Scientists have developed an algorithm which they claim can predict the commercial success of a book with 84 per cent accuracy.
Using the technique ‘statistical stylometry’, which appears more suited to maths nerds than literary ones, scientists sought to determine what connection, if any, there was between writing style and successful literature based on a range of factors.
Looking at novels from several different genres the computer scientists from Stony Brook University in New York found that there were distinct linguistic patters shared among successful literature from the same genre, making it possible to build a model with 'surprisingly high accuracy'.
Less successful books appear to rely on descriptive action and emotion verbs such as ‘wanted’, ‘took’, ‘promised’, ‘cried’, and ‘cheered’ while more successful books used verbs that describe thought processes: ‘recognised’, ‘remembered’, and simple verbs that served the process of quotes, such as ‘said’ and ‘say’.
More successful books used discourse connectives ‘and’, ‘which’, that’ and ‘as’ more frequently, while less successful books used words that many would associate with clichés such as ‘breathless’, ‘beach’ and ‘perfectly’.
Success was determined by using the download count from the Project Gutenberg archive, which gives users access to 40,000 classic copyright-free novels. They included books across several categories including adventure, classic literature, poetry and science fiction.

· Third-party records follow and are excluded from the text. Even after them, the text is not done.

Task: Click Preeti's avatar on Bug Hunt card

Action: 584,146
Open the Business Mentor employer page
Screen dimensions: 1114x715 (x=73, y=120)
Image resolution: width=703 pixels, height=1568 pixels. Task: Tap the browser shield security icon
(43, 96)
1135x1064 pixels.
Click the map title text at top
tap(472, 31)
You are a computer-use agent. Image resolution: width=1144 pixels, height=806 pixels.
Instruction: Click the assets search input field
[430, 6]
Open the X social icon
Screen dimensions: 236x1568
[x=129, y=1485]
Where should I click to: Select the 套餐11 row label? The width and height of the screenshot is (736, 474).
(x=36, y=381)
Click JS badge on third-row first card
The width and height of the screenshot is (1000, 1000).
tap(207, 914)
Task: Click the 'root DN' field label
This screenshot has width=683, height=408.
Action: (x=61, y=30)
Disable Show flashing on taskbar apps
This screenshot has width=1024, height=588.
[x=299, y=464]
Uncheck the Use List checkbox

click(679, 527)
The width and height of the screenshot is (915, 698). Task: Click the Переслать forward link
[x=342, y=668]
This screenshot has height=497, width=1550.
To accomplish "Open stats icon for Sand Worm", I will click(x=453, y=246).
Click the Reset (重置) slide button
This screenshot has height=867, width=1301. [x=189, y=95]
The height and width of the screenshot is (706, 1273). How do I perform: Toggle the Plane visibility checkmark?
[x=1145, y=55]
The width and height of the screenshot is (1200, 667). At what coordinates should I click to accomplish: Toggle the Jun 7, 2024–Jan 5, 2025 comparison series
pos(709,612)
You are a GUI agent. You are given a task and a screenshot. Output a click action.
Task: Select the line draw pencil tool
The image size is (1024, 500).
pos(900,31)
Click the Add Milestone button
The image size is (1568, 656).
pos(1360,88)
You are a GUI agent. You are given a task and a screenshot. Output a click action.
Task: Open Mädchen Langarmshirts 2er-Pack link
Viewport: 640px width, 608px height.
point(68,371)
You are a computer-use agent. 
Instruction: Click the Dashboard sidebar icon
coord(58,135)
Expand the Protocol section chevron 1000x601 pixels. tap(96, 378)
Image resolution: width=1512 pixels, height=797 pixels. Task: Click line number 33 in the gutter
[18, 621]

The first sentence from 800 separate novels was used to complete the study. These sentences were then put up against authorship attribution, genre detection, gender identification and native language detection. For a small number of novels awards were also considered – such as Pulitzer and Nobel Prizes. Amazon sales were also used to help determine success.
The researchers made sure that no single author had more than two books in the data-set in order to eliminate bias from a few successful authors, instead ensuring they examined overall linguistic patterns.
Some books not included in Project Gutenberg were deliberately added to the study such as The Old Man and the Sea by Earnest Hemingway, which was chosen for Hemingway’s typically minimalist style, and The Lost Symbol by Dan Brown, which was selected because it was a commercially successful book that was definitely not a hit with critics.
Co-author of the study, Stony Brook Department of Computer Science Assistant Professor Yejin Choi, told the Stony Brook Newsroom that to the best of their knowledge this was the first quantitative research that provides insights into the connection between writing style and success.
‘Previous work has attempted to gain insights into the "secret recipe" of successful books. But most of these studies were qualitative, based on a dozen books, and focused primarily on high-level content—the personalities of protagonists and antagonists and the plots. Our work examines a considerably larger collection—800 books—over multiple genres, providing insights into lexical, syntactic, and discourse patterns that characterize the writing styles commonly shared among the successful literature,' Choi said.
‘It sets forth an understanding of the connection between successful writing style and readability. We also shed light on the connection between sentiment/connotation and literary success, and put forward comparative insights between successful writing styles of fiction and nonfiction.’
Those who have found themselves struggling to get through critically acclaimed classic literature are also not alone, with the study finding that the complexity of a highly successful literary work may require ‘syntactic complexity’ that goes against readability.